| 原文节选 |
------
这里的帖子都写得那么好。。。害我想跟贴,又觉得自己写的太烂不够资格贴
呜呜
我也想写个孟婆汤
consider

ding 2003-03-11 10:40

孟婆汤--西游雪山版(试验版)
 
孟婆汤--西游雪山版

是谁伤心的眼泪,被吹进寒风里幻化成雪纷飞。。。

晨雾初散,天色渐亮,一切都是那么宁静。
无力地靠在一片粉红的花瓣旁,痴痴地望着北方遥远的天空。
泪,一滴一滴又一滴沿着脸庞的弧度滑落下来,沾在叶儿上,被初升的阳光柔柔照着,竟与露珠一起泛着点点七色光晕。微风轻吹,满谷花儿草儿随之轻摆摇曳,若蝶舞纷飞,如梦似幻。

喵~
感觉一只毛茸茸的小爪子,在脸上轻柔的抚着。有点痒。
睁开眼,花草和山谷都消失不见了。回过神来,只剩下冷清的小木屋。取暖的火炉已熄灭,屋外雪仍飘着,还有一丝丝的寒风,未经允许地不时从门隙间悄悄透进来。

猫儿,冷得直往我怀里钻,努力地,寻找着最温暖舒适的位置,睡它的回笼觉。
噢,原来又是梦。
揉了揉双眼。。。脸上湿湿的,泪痕还未干。
泪?我哭了吗?在梦里?
下了床,抱着猫儿坐到小窗边,定定的看着雪在窗外飘荡。
忽然有种心酸的感觉----
是谁伤心的眼泪,被吹进寒风里幻化成雪纷飞。。。


大雪山,名符其实是个冷冰冰的世界,终年千里冰封,积雪不融。这里没有温情,没有暖意,没有惆怅,没有悲伤,只有沉默及一片无尽的雪域海洋。就连住在这边修行的人,也是一脸阴沉的表情。从他们冷漠的眼神中,我看到了与他们相同神态的我自己的面容。然而,这些并不重要。
------
| 可用资料 |

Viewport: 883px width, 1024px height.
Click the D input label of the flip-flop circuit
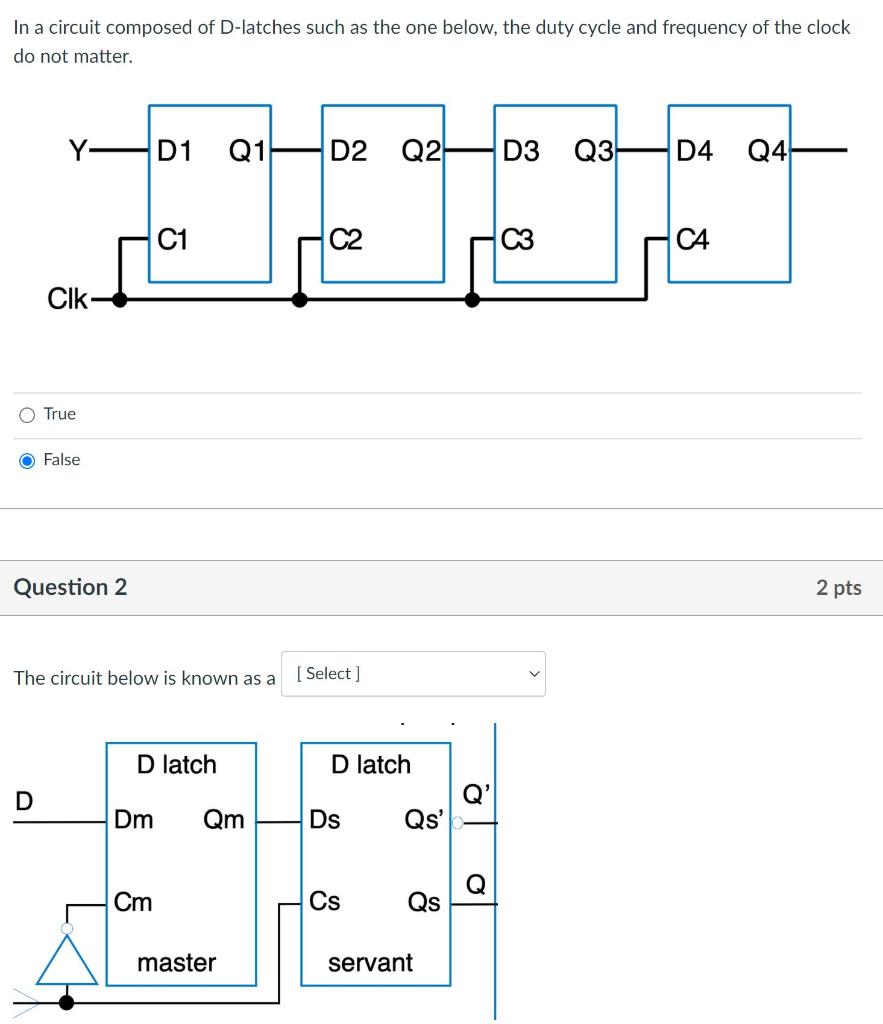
------
| 任务要求 |
原文节选在描写大雪山时列举了这里"没有"的事物,请全部列出。

| 正确答案 |
温情、暖意、惆怅、悲伤